My own son preferred the Encyclopedia of Dog Breeds over Junie B. Jones or Diary of a Wimpy Kid at a very early age.  Thanks to great teachers, he eventually found some Mike Lupica books (sports fiction), but that was well after he had practically memorized the dog book and worn the cover threadbare in the process.  Now a high school senior, this same young man has suffered through books labeled “classics” by people he has never met with different tastes than his own.  Simply put, he endures the fiction he is forced to read, but he devours the informational texts he chooses to read.  My freshman daughter, on the other hand, loves and prefers fiction.  Do I encourage her to read fiction that I would never consider for myself?  You better believe it.  When she asks if I will take her to buy a new novel on its release date, the answer is always yes.  Reading is reading in my book (pun intended).  My simple-minded reading philosophy is this:  Figure out what a kid enjoys, and give them literary access to everything you can find on the topic–magazines, books, and even supervised internet time.  Well-intentioned educators and parents make a mistake when they classify reading into two categories–“reading for fun” and “reading for information.”  For some kids, reading for information IS reading for fun.

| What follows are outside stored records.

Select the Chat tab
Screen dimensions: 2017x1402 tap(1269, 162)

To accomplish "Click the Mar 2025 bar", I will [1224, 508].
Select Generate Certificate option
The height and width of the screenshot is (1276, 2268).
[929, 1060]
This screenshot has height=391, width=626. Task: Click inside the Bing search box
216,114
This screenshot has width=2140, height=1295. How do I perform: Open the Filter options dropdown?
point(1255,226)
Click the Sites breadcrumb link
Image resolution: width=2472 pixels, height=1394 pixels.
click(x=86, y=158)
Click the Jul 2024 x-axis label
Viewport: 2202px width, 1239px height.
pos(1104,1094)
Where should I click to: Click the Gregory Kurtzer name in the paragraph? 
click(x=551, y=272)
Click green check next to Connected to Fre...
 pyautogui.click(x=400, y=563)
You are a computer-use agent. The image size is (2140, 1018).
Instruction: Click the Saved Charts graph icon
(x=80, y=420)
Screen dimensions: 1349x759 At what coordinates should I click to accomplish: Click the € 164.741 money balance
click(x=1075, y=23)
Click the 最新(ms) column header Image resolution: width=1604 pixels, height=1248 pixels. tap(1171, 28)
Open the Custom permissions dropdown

Finally, writing and speaking skills have been expected, but not necessarily taught, in upper grades for a long, long time.  CC ELA now requires educators to formally teach students to write and speak as early as kindergarten, and those skills are continually refined in every grade as students’ cognition allows.  As a former high school teacher, I am incredibly grateful for this new focus on student expression.  The majority of the juniors and seniors I taught were terrible writers.  I remember thinking, “Why did nobody teach these students to write?”  When I asked high school English teachers and friends (who could more aptly–and lovingly–be called high school literature snobs) about this problem, they blamed middle school English teachers.  When I asked those middle school teachers (again, friends and literature snobs) what happened, they blamed inadequate elementary instruction.  I blame nobody.

How can we blame any teacher for not grooming great writers and public speakers?  For too long, traditional RLA standards have left a great deal to be desired when it comes to student expression.  In fact, for most of my 20-year career, RLA standards could have been much more accurately identified as simply R standards–reading.  Language arts, according to my English teacher friends (now maybe former friends because I called them literature snobs), was “taught” through writing.  “Research supports teaching language arts through writing,” they said.  “Well, it’s not working,” I replied.  Research also supported fen-phen, New Coke, and the Flat Earth Theory.  Turns out, those research findings were wrong, too.  Before CC, I felt like we should pause for a moment of silence to remember the hieroglyphics of diagramming sentences.  Let me step down off of my soapbox in order to conclude.

Considering the totality of CC RLA standards, I would consider myself a proponent.  For the record, I think all CC RLA standards are worthy of students’ time and teachers’ instruction.  My only objection is based on the age at which some standards are expected to be mastered.  Assuming we don’t call an impossible expectation a rigorous standard, I am happy with all six categories of CC RLA (Literature, Informational Text, Foundational Skills, Writing, Speaking/Listening, and Language).  As a pragmatic reader and “grammar nazi,” I am ultimately thankful that CC provides something for everyone, especially my former?? friends and literature snobs.  S.E. Hinton and C.S. Lewis might not be thrilled with CC ELA standards, but I believe Uncle Buck would approve.